** Opening Data to use block **

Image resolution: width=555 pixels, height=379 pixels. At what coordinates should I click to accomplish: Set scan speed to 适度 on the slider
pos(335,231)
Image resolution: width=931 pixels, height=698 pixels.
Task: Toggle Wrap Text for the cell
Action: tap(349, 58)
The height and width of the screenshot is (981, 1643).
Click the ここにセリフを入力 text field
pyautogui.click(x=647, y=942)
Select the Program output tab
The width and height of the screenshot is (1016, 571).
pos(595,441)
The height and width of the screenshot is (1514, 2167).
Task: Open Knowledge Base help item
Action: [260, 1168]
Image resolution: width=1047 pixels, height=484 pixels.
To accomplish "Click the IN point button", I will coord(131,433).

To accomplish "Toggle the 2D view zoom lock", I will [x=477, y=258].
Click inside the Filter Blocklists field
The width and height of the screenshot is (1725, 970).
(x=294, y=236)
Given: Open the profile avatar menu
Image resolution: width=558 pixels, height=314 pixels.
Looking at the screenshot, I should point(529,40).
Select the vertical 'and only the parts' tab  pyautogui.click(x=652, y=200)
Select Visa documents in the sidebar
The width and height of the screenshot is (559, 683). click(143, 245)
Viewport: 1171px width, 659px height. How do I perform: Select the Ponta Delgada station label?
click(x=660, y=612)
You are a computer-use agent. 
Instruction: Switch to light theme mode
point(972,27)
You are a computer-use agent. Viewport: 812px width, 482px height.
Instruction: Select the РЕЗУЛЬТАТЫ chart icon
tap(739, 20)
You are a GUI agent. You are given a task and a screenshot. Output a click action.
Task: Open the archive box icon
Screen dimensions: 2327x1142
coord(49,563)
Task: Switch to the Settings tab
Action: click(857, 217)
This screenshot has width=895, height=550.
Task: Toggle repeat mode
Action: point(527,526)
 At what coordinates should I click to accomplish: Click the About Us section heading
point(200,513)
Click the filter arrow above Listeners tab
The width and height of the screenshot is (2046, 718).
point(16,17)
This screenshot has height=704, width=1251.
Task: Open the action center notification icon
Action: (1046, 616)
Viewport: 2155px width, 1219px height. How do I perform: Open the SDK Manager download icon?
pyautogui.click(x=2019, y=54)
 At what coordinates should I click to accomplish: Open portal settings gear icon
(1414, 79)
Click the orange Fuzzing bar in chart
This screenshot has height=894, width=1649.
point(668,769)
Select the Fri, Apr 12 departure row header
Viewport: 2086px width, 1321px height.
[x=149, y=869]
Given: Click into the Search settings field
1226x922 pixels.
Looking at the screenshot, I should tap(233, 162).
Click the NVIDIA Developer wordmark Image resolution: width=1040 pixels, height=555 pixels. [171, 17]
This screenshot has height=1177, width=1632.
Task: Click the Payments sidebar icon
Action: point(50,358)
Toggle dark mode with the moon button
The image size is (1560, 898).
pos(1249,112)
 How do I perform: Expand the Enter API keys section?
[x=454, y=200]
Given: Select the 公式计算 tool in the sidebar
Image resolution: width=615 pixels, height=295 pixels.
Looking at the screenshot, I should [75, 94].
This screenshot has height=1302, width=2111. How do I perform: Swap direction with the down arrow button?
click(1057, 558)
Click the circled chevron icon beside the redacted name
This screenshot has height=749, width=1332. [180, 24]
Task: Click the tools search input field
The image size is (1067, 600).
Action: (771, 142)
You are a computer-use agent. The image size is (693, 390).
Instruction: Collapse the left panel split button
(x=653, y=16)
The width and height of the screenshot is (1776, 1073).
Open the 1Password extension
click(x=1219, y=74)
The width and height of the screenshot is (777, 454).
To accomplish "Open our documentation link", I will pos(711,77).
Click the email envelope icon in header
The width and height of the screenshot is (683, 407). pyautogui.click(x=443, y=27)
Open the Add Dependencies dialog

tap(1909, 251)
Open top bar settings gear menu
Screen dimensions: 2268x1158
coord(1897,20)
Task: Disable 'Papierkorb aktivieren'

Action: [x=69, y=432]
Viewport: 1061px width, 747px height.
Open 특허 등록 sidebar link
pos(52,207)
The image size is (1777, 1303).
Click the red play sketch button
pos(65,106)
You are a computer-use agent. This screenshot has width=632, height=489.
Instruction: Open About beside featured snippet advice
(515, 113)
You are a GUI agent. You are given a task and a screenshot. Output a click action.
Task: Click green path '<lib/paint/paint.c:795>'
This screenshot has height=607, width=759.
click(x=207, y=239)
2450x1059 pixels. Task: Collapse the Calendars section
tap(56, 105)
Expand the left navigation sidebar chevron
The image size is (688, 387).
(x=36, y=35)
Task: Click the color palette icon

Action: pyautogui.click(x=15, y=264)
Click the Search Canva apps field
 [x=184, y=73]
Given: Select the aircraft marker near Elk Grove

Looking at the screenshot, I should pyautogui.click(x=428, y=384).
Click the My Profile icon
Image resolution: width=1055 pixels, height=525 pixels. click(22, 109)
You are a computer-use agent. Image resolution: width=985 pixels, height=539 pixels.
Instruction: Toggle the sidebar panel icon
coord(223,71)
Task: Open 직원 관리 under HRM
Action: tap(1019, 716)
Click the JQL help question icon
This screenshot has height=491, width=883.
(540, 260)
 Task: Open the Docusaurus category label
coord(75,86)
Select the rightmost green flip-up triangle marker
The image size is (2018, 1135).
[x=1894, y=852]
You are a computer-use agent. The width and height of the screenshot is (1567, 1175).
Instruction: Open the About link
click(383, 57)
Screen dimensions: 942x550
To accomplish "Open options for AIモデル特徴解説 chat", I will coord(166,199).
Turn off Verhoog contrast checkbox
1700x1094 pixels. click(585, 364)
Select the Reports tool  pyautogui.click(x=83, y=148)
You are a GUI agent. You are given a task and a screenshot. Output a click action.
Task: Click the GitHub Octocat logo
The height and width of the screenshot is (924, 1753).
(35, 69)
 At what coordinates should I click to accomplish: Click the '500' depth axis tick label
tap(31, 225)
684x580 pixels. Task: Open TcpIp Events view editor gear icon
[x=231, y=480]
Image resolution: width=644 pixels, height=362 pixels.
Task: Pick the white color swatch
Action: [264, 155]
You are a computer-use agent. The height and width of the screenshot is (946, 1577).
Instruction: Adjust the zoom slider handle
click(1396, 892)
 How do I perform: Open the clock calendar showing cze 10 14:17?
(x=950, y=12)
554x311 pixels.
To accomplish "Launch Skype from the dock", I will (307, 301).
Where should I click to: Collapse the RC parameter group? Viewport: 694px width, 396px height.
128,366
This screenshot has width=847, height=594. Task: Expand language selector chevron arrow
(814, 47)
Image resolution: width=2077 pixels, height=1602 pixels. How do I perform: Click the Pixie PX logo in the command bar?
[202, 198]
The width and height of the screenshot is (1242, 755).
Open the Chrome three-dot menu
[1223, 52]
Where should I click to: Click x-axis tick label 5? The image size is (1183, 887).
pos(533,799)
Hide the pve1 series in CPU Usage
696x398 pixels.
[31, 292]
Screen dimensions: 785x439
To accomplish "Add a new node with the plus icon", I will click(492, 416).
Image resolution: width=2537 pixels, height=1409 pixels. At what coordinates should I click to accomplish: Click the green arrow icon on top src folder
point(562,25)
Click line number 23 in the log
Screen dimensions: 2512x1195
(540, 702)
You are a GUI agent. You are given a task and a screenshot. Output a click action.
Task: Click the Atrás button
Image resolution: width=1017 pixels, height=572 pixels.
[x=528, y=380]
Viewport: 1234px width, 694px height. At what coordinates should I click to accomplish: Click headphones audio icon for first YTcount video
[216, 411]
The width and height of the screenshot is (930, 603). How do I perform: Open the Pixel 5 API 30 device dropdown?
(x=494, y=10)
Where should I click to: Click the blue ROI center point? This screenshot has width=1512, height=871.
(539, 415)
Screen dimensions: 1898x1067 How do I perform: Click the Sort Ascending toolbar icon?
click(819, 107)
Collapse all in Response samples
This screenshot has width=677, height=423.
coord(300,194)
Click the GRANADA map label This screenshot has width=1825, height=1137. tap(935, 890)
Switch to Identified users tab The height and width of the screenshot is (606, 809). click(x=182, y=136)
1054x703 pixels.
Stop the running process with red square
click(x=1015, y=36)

** Closing Data to use block **

**Activity:**
Take each line from the preceding material that contains "will" and copy it.

**Output for this task:**
To accomplish "Click the IN point button", I will coord(131,433).
To accomplish "Toggle the 2D view zoom lock", I will [x=477, y=258].
To accomplish "Open our documentation link", I will pos(711,77).
To accomplish "Open options for AIモデル特徴解説 chat", I will coord(166,199).
To accomplish "Launch Skype from the dock", I will (307, 301).
To accomplish "Add a new node with the plus icon", I will click(492, 416).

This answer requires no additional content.